8 Great Novels to Celebrate National Gymnastics Day
Every four years, I get obsessed with gymnastics. In between rounds of Olympic competition, I fall down the YouTube rabbit hole for yet another watch of Olga Korbut and Nadia Comăneci’s groundbreaking performances in 1974 and 1978 respectively. I watch documentaries. I look up phrases like double twisting double back. And I have it on good authority (or at least from Twitter) that I’m not alone.
Book Riot’s own Kelly Jensen wrote a few years ago about the fact that she wanted more novels about gymnastics.
Gymnastics novels are few and far between. It’s weird to think that, since gymnastics are so full of power, of drama, and of opportunities to exploit storylines. The girls (and boys!) who participate are fascinating and they deal with incredible pressures inside and outside the gym to pursue their passion. In a lot of ways, gymnastics offers a lot of the same potential stories as ballet novels do: girls (and boys, but especially girls) doing things with their bodies that are powerful, that command attention, and that demand strength, agility, and commitment.
Thankfully, since 2016 when she wrote that piece, we’ve had quite a few novels set in that world. However, in at least one way, they are still lacking: we definitely need more novels about gymnastics by authors of colour. The sport has been increasingly diverse in the U.S. in the last decade or so. All three gymnasts on the podium in this past summer’s National Championships were Black women, and in 2021, Sunisa Lee was the first Asian American to win Olympic gold in the all-around competition. We increasingly have memoirs by authors of colour: Grace, Gold and Glory by Gabrielle (“Gabby”) Douglas, Courage to Soar by Simone Biles, and I Got This by Laurie Hernandez.
I hope that in the future we’ll see more novels that reflect this new and improving reality of diversity in gymnastics. But in the meantime, let’s tumble into the pages of these novels.

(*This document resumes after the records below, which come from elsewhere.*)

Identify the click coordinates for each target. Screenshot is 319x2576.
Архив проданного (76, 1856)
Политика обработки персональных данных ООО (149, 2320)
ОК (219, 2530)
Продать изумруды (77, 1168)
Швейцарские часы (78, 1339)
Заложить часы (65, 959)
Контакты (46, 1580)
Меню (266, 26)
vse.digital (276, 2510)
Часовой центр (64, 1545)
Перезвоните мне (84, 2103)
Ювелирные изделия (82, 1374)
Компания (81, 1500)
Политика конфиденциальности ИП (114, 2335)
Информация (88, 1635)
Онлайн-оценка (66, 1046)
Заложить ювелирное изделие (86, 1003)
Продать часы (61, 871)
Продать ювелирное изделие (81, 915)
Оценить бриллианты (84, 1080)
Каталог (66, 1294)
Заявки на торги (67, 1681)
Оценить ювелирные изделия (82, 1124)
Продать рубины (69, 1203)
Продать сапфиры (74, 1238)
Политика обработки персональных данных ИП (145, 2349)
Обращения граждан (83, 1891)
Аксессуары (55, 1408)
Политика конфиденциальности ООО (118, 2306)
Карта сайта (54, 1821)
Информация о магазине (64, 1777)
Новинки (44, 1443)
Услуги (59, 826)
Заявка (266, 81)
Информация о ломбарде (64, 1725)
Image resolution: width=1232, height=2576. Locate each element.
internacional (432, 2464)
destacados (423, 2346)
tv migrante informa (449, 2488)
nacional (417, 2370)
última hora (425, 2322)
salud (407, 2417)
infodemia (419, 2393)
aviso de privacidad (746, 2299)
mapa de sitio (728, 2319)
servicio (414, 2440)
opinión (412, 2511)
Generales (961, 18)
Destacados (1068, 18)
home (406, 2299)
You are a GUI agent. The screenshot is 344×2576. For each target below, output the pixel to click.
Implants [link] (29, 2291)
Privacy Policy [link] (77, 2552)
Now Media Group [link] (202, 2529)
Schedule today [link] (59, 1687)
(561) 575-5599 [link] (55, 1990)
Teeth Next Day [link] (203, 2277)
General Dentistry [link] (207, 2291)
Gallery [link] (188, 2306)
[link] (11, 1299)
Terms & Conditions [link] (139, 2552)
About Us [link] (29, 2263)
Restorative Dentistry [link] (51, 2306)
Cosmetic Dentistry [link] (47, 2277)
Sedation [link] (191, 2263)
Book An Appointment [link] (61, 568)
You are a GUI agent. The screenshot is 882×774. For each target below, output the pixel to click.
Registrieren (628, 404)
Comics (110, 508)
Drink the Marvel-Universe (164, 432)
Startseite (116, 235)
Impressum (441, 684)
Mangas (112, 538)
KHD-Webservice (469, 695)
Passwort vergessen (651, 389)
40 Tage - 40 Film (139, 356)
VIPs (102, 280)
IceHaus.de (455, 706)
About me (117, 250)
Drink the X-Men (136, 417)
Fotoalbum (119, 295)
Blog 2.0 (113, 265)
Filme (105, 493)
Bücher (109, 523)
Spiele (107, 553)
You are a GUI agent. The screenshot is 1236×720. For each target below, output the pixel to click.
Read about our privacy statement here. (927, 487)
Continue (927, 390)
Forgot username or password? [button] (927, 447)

Break the Fall by Jennifer Iacopelli
Like many of the protagonists of gymnastics-themed books, Audrey Lee is Olympics-bound. Or at least, that’s the plan — but that could all change when awful news comes out that rocks the team and threatens its balance. On top of that, she has to navigate a distraction: the new coach has a cute son…
The Flip Side by Shawn Johnson
Gold medallist Shawn Johnson brings us this YA novel about a high school sophomore who is keeping her identity as a hopefully-future-Olympian a secret from her classmates. Which would be hard enough even without the super cute guy she’s just met…
The Happiest Girl in the World by Alena Dillon
How much are you willing to sacrifice for your ambition? For Sera Wheeler, the answer is almost everything. Her family has given up much for, and been torn apart by, her Olympic dream. When her best friend speaks up about the team doctor’s behaviour, Sera sacrifices integrity as well as friendship by denying what she knows to be true, so that she won’t lose favour and her place on the team. The already sky-high stakes of her gymnastics career have been raised again — so now what?
Head over Heels by Hannah Orenstein
There weren’t many books I was able to settle into and read in (almost) one sitting in 2020, but Head Over Heels was a great book that totally held my attention (and sent me down the rabbit hole of YouTube videos and Instagram accounts). Hannah Orenstein is a former gymnast herself, so was able to bring a lot of great authentic detail to this book about a young woman who comes back to her home town to train the next Olympic hopeful. It’s about friendship, ambition, and female empowerment as much as it is about love.
The Little Communist Who Never Smiled by Lola Lafon, transl. Nick Caistor
If you’re at all interested in gymnastics, chances are that, like me, you’ve watched Nadia Comăneci’s perfect 10 routines on bars, beam, and floor at least a few times. This book is a novelisation of her extraordinary life.
Tumbling by Caela Carter
In this YA novel, we follow the fates of five different young gymnasts as they compete in the Olympic trials. If you like the ballet novel Tiny Pretty Things and getting inside the heads of driven young women competing against each other, this is definitely one to pick up.
Turning by Joy L. Smith
The darker side of both gymnastics and ballet are addressed in this YA novel, where Genie is facing a dance-less future after an injury. Her friendship with former gymnast Kyle helps her confront what happened, and heal. Kirkus calls this YA novel “a nuanced portrayal of disability, dance, and starting over.”
You Will Know Me by Megan Abbott
If you love Megan Abbott and/or don’t mind an ambiguous ending, don’t miss this one, which is told from the point of view of a mother who has sacrificed so much for her daughter’s Olympic dream — a dream put in jeopardy by a murder that shatters the gymnastics community.